Brano di testo →
- - - - -
Questa è la realizzazione della critica antonucciana agli psicofarmaci: usati come strumento di controllo e sedazione di massa, volti a quietare l’individuo anziché favorire il dialogo e l’espressione autentica. La psichiatria è ridotta a mero controllo chimico.
Il ritorno coatto alla Casa di Lavoro ha cancellato il suo faticoso percorso di reinserimento (lavoro, compagna, autonomia), la vera prova, per Antonucci, di guarigione e reinserimento sociale:
“Avevo ripreso in mano la mia vita… tutto questo svanito nel nulla per la decisione di un magistrato di Sorveglianza… [che mi ha] riproponendomi soltanto la realtà repressiva carceraria, anzi quella delle case lavoro è ben peggio”.
La denuncia di Del Grande trova tragica conferma nella ricerca della Società della Ragione (“Un ossimoro da cancellare”, Menabò 2024).
Il paradosso è evidente: si continua a restare chiusi in cella, senza programmi, senza lavoro, senza prospettive.
A sentire i racconti degli stessi internati, il lavoro non solo è assente: è inesistente. Nulla, o quasi nulla, viene proposto.
La misura di sicurezza si svuota del suo senso originario – prevenire, rieducare – e diventa pura afflizione.
Questo sistema in cui l’etichetta prevale sul fatto e sul percorso rieducativo è l’antitesi della dignità umana.
La vicenda si allinea perfettamente alla critica radicale che ha portato alla stesura della CRPD e alle denunce del CPT:
CEDU (Art. 3 e 5): L’assenza di cura efficace e la detenzione indefinita sono la negazione della dignità e configurano un trattamento degradante. La detenzione, basata su una pericolosità che il sistema non rimuove, mette in discussione la legittimità della privazione della libertà.
- - - - -
Compito breve 1 → Riscrivi i record dall'inizio fino alla riga che contiene "Action: (152, 39)", entrambe le estremità comprese, sostituendo "breadcrumb" con "navigation trail" e lasciando invariato tutto il resto.

(Voci di dati raccolte)
- - - - -
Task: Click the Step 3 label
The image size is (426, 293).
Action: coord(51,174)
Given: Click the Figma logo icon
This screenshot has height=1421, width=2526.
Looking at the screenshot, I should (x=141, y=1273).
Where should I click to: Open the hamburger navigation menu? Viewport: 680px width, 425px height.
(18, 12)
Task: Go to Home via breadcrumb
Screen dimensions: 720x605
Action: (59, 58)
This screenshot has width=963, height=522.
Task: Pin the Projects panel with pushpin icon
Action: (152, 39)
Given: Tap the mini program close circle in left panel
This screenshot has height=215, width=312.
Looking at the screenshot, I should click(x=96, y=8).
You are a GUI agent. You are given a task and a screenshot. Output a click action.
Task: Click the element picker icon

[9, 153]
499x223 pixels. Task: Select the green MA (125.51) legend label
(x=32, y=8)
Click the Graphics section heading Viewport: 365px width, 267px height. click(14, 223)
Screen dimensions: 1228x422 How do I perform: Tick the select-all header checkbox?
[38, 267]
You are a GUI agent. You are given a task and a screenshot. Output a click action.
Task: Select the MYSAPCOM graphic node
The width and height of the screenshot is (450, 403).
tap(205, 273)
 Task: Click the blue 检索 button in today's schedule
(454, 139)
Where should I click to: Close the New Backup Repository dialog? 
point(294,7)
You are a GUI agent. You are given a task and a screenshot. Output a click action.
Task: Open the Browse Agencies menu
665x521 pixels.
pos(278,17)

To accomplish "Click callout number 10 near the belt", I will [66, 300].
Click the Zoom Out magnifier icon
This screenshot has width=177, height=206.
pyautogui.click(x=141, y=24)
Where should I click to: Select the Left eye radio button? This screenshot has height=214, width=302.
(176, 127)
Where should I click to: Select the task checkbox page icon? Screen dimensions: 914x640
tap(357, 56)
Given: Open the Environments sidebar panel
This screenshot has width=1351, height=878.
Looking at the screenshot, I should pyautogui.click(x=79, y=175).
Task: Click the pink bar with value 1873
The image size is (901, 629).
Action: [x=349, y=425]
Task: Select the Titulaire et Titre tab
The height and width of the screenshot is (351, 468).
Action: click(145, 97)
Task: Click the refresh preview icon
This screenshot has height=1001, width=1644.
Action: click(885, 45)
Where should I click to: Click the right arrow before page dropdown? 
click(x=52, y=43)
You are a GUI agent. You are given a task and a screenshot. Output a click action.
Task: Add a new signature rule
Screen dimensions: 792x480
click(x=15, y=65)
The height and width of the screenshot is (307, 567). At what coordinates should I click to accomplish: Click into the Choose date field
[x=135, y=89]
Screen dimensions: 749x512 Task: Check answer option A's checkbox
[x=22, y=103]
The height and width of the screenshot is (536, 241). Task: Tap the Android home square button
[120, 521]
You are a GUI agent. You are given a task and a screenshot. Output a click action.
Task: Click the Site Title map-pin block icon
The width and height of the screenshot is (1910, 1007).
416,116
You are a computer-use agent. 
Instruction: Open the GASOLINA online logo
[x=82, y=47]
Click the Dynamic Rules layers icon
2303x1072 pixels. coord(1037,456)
- - - - -
Compito breve 2 → Secondo il brano sulla Casa di Lavoro, quale ricerca conferma la denuncia di Del Grande?

Risposta completa 1 →
Task: Click the Step 3 label
The image size is (426, 293).
Action: coord(51,174)
Given: Click the Figma logo icon
This screenshot has height=1421, width=2526.
Looking at the screenshot, I should (x=141, y=1273).
Where should I click to: Open the hamburger navigation menu? Viewport: 680px width, 425px height.
(18, 12)
Task: Go to Home via navigation trail
Screen dimensions: 720x605
Action: (59, 58)
This screenshot has width=963, height=522.
Task: Pin the Projects panel with pushpin icon
Action: (152, 39)

Risposta completa 2 → La ricerca della Società della Ragione "Un ossimoro da cancellare" (Menabò 2024).